“Leadership is not about the next election, it’s about the next generation.”
– Simon Sinek, Best-selling author and motivational speaker on business leadership
The Outcome of the 2024 U.S. election will likely hinge on the results in just a handful of battleground states, including Pennsylvania, Wisconsin, Michigan, Arizona, Nevada, Georgia, and North Carolina. Polls have moved a bit in both directions in the wake of the extraordinary twists and turns of the past few months, but statistically remain a “dead heat.”
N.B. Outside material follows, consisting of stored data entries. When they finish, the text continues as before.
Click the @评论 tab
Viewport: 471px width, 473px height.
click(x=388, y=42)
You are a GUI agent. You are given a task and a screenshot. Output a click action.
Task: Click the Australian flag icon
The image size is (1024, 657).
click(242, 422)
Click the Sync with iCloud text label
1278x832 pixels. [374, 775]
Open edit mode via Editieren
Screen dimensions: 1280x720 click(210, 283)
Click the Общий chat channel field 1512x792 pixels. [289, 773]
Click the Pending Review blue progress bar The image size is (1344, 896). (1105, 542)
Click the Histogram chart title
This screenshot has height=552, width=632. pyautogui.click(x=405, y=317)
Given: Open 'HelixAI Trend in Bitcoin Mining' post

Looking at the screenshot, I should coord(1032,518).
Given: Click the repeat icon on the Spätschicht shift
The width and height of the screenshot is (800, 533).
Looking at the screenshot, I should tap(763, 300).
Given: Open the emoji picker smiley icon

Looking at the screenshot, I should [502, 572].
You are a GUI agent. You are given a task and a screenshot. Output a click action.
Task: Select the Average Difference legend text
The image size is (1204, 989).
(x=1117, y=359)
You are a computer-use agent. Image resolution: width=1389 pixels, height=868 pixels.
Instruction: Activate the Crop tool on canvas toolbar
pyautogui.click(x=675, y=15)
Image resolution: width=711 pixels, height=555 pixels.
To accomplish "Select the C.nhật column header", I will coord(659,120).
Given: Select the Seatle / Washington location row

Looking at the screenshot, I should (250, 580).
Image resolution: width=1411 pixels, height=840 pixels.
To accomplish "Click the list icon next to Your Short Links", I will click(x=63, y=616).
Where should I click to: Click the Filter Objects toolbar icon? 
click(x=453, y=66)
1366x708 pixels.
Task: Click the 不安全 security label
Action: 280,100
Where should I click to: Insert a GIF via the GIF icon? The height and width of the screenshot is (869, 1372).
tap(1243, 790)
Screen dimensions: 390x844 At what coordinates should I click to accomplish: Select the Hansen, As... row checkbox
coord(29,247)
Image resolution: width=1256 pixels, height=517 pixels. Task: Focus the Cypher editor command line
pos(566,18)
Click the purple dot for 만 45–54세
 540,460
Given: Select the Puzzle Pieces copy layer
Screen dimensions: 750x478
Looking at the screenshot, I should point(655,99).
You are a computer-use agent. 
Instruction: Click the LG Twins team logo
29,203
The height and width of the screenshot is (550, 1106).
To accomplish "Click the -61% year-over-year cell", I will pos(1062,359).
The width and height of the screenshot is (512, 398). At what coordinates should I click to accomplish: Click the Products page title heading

Though the bulk of the headlines (and polls) are focused squarely on the top of the ticket, the composition of each legislative branch matters too. Key tasks that Congress and the White House must hash through, include addressing the expiration of individual tax cuts initiated in the 2017 Tax Cut and Jobs Act by the end of 2025, and the renegotiation of the U.S., Mexico, and Canada Free Trade Agreement in 2026.
Asset markets often prefer that the Executive Branch and one, or both, Houses of Congress are controlled by different parties, believing split governance leads to a more balanced approach than the left or right swing that can occur with a single party sweep. One nuance to splitting governance, however, is that the Senate is responsible for approving key cabinet and regulatory body heads, so it could theoretically make life difficult for a president from a different party.
Both presidential candidates are espousing very different approaches regarding two core issues: tax and tariff policy. While the president does have substantial sway over tariff policy, tax legislation is the purview of Congress, so will entail negotiation and agreement between both branches.
While it is tempting to want to tilt investment choices in anticipation of a particular election outcome, mixing politics and your portfolio has a poor record of success. Corporate America — and the markets that reflect it — has survived dozens of election cycles as well as numerous troubling headlines on its long-term march higher. Company progress, and ultimately portfolio performance, is much more closely tied to corporate fundamentals and economic cycles. There will be plenty of time to absorb and adjust to post-election shifts in policy as the Congress and the White House settles in for their new term in early 2025.